Even though it is CW, the main part of the question is fairly narrow: What interesting structure is there in the exact values of the function $f(n)$, the number of groups of order $n$? As Michael Lugo and Ben Webster pointed out in their remarks, it's much better to re-parametrize the domain using unique factorization: $$F(x_2,x_3,x_5,x_7,\ldots) = f(2^{x_2}3^{x_3}5^{x_5}7^{x_7}\ldots).$$ Presented in this form, I found a nifty review of the group-counting function. Here is a summary of some of the results: $$f(p) = 1 \quad f(p^2) = 2 \quad f(p^3) = 5 \quad f(2^4) = 14 \quad f(p^4) = 15 \;\;\text{($p$ odd)}$$ $$f(pq) = 2 \;\;\text{(if $p|q-1$)} \quad f(pq) = 1 \;\;\text{otherwise} \quad \ldots$$ It seems (I'm not sure if there is a precise theorem) that if you fix the arguments of $F$ but let the primes vary, then its values are always some polynomials in those primes, stitched together with congruences.

■ Task instructions
According to the text on counting groups of order n, how many groups of order p^4 are there when p is an odd prime?

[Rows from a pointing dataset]
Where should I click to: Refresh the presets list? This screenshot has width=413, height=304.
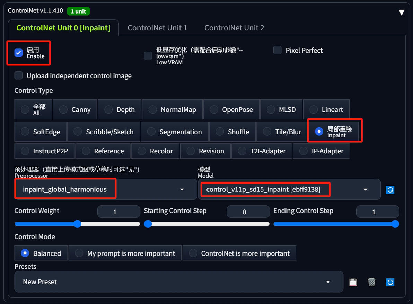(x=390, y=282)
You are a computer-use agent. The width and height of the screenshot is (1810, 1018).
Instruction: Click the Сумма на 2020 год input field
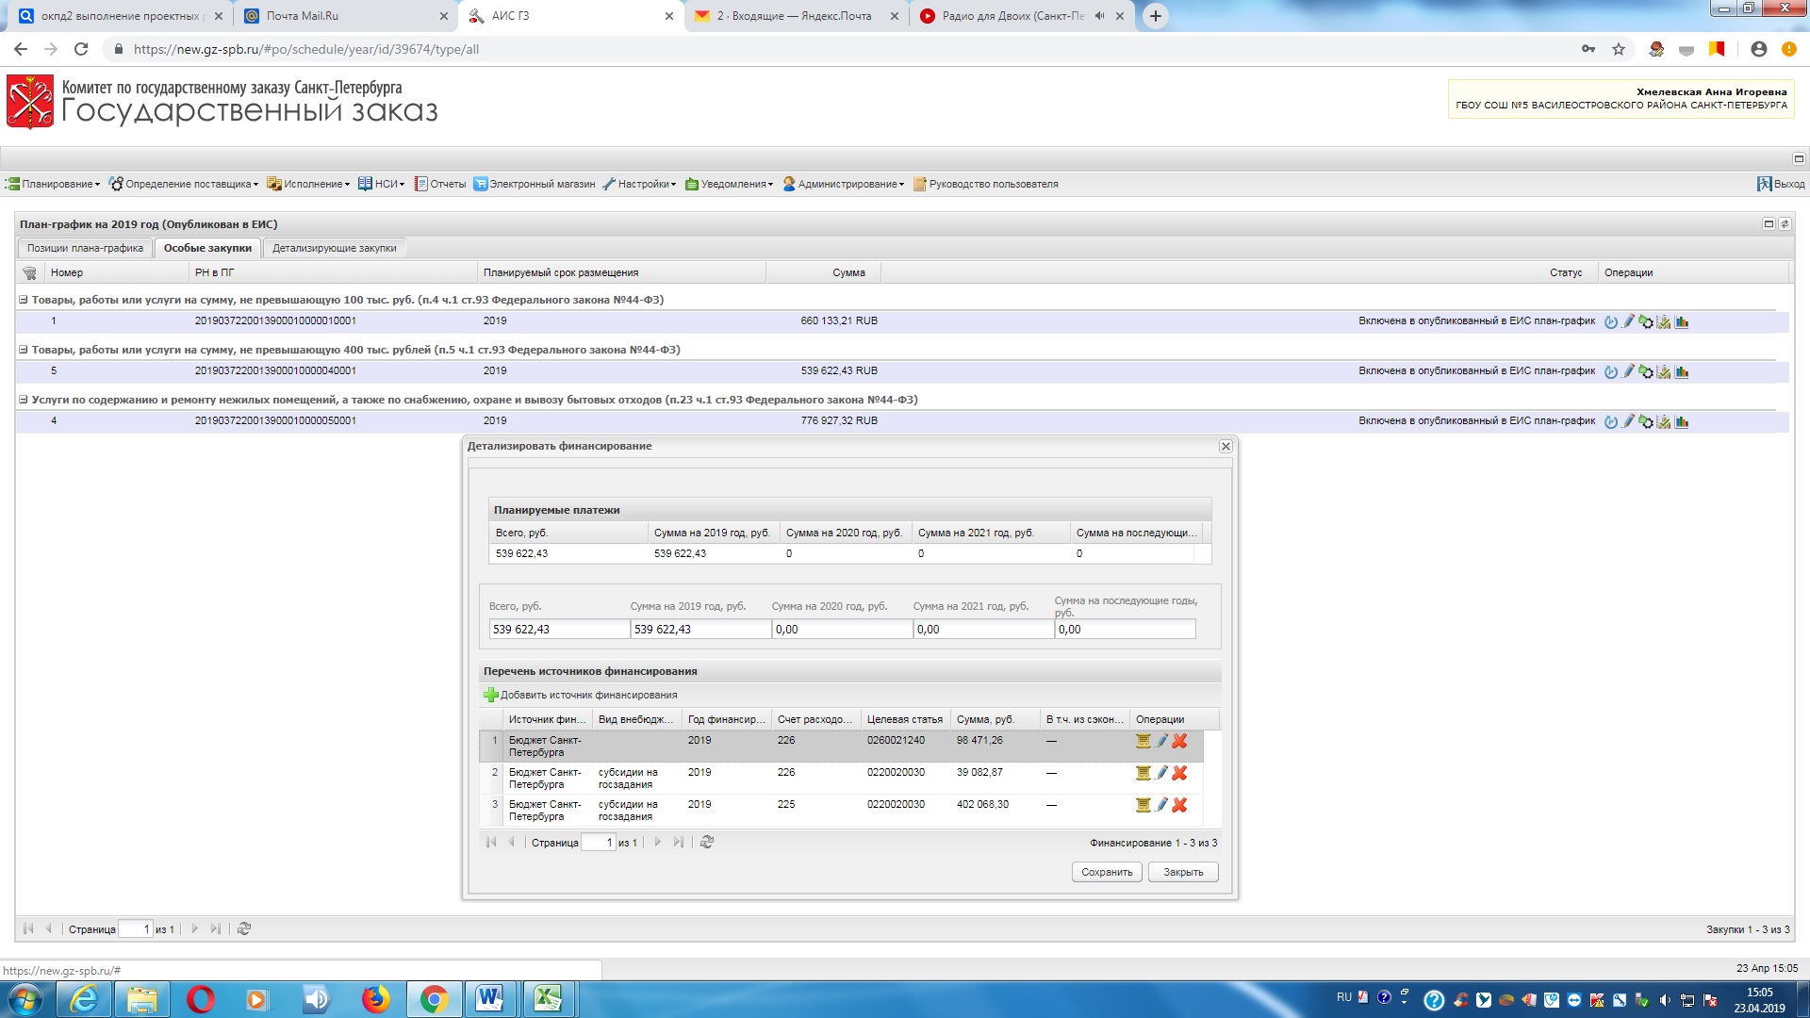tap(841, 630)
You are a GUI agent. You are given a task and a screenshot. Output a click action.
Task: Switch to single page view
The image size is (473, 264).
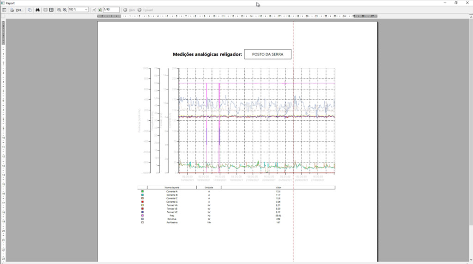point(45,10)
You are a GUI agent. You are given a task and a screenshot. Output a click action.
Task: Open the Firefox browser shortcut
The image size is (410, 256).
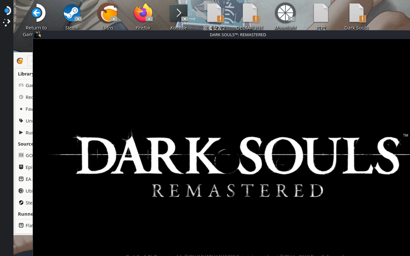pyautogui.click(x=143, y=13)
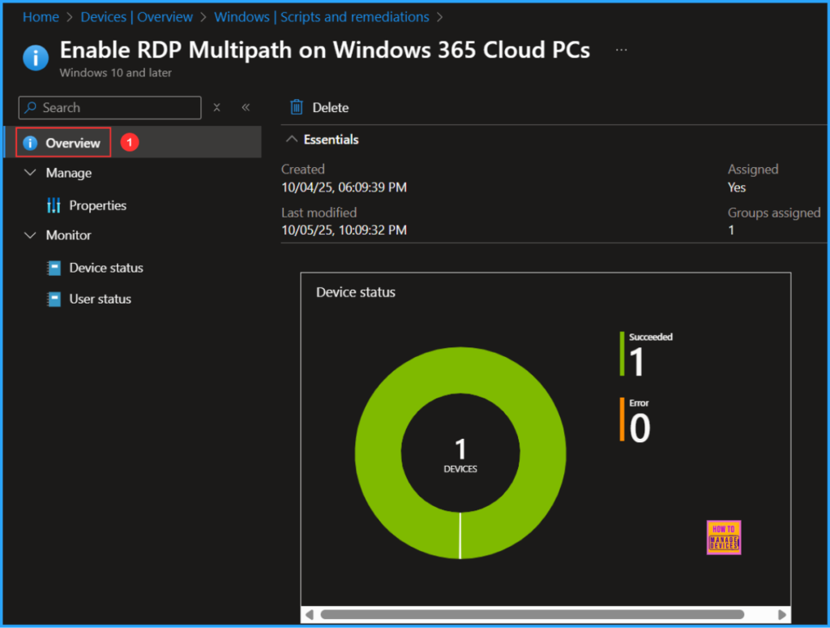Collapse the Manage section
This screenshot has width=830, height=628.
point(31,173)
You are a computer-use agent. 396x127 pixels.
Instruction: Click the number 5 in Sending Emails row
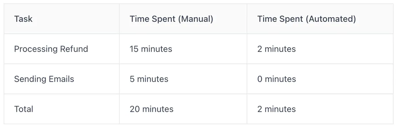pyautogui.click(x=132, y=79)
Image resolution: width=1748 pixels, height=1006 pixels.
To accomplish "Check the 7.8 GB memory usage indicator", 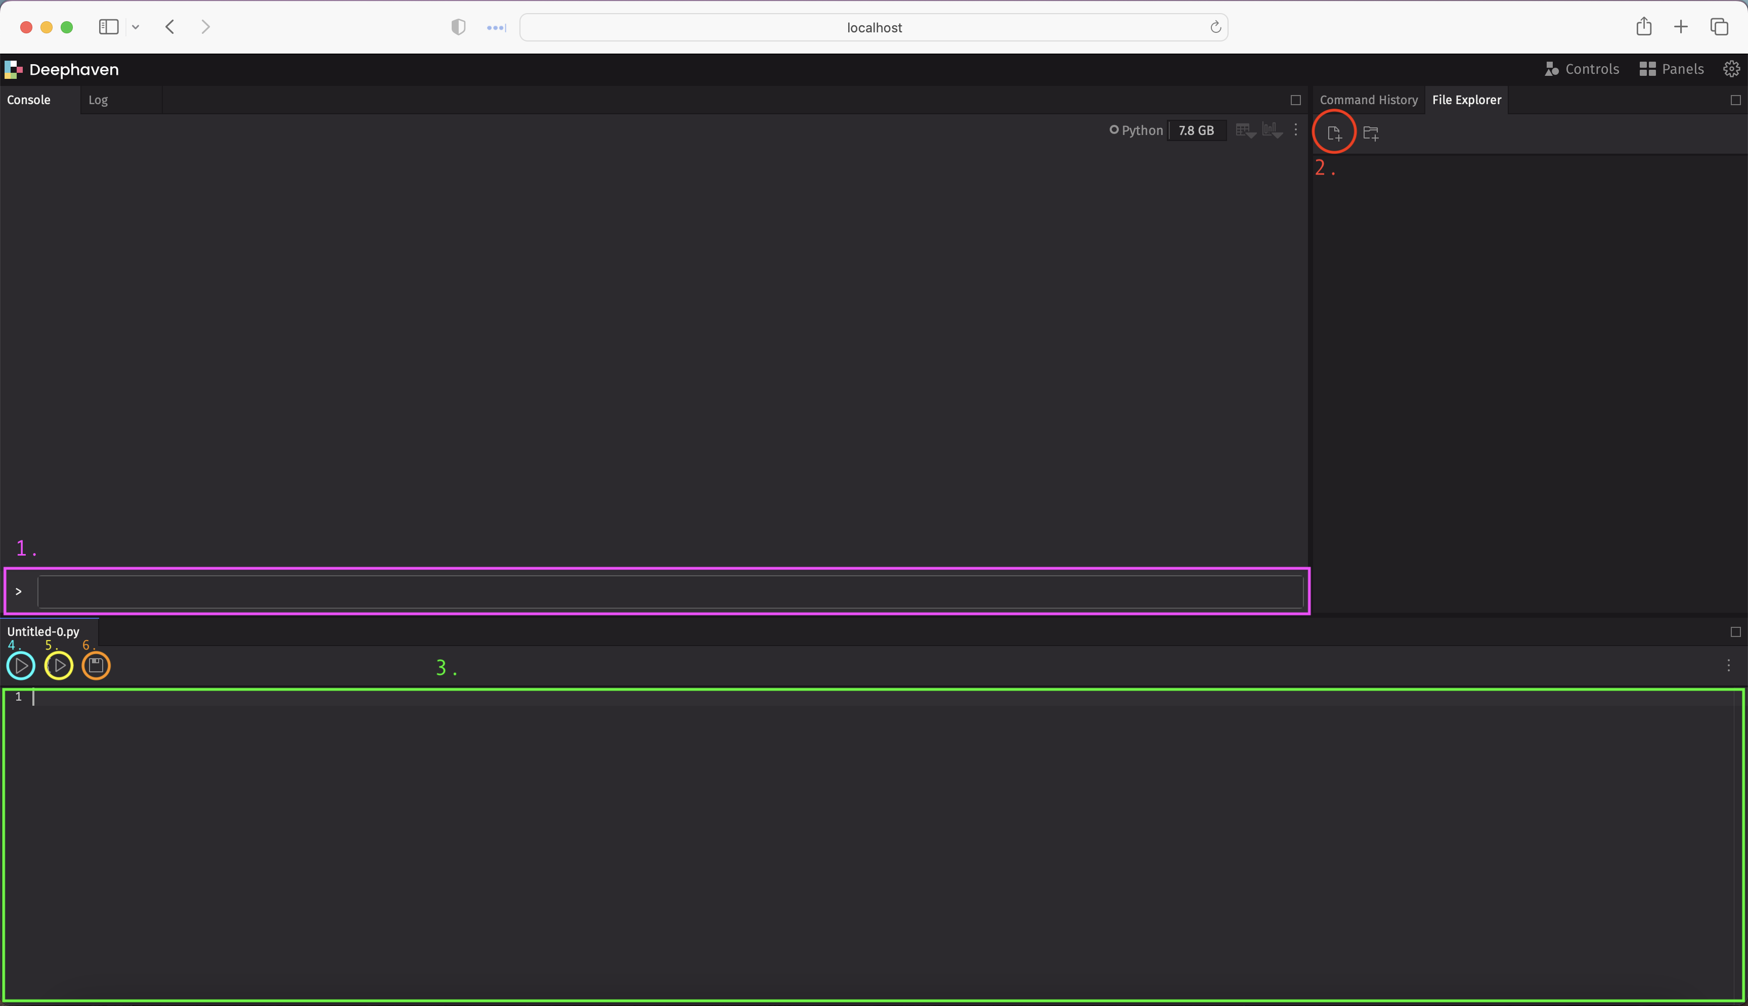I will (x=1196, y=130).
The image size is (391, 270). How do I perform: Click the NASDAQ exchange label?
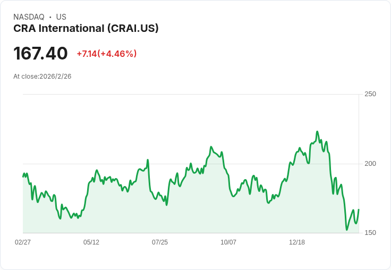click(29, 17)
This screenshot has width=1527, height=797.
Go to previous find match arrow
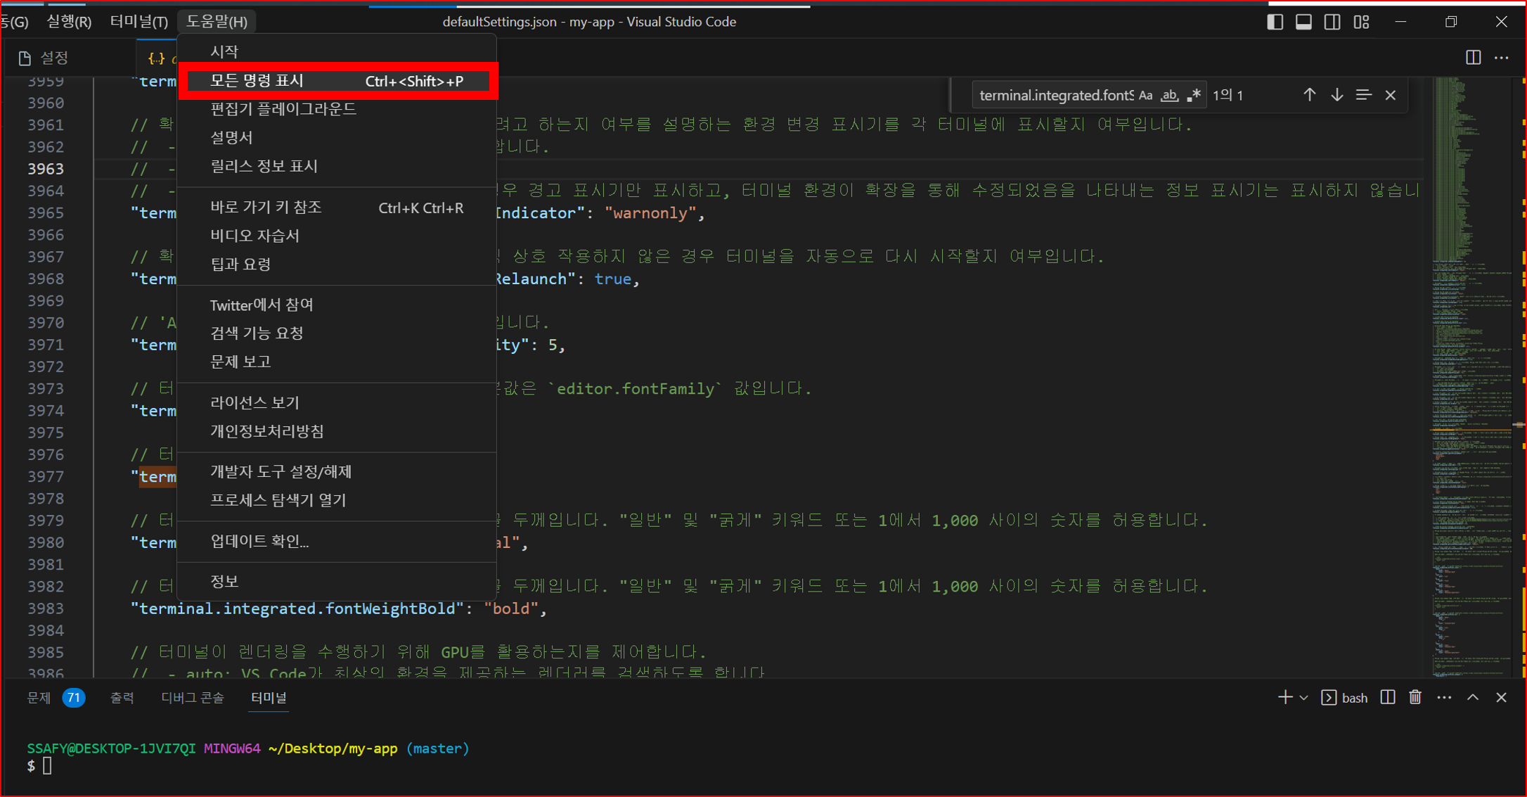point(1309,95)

■ Output
15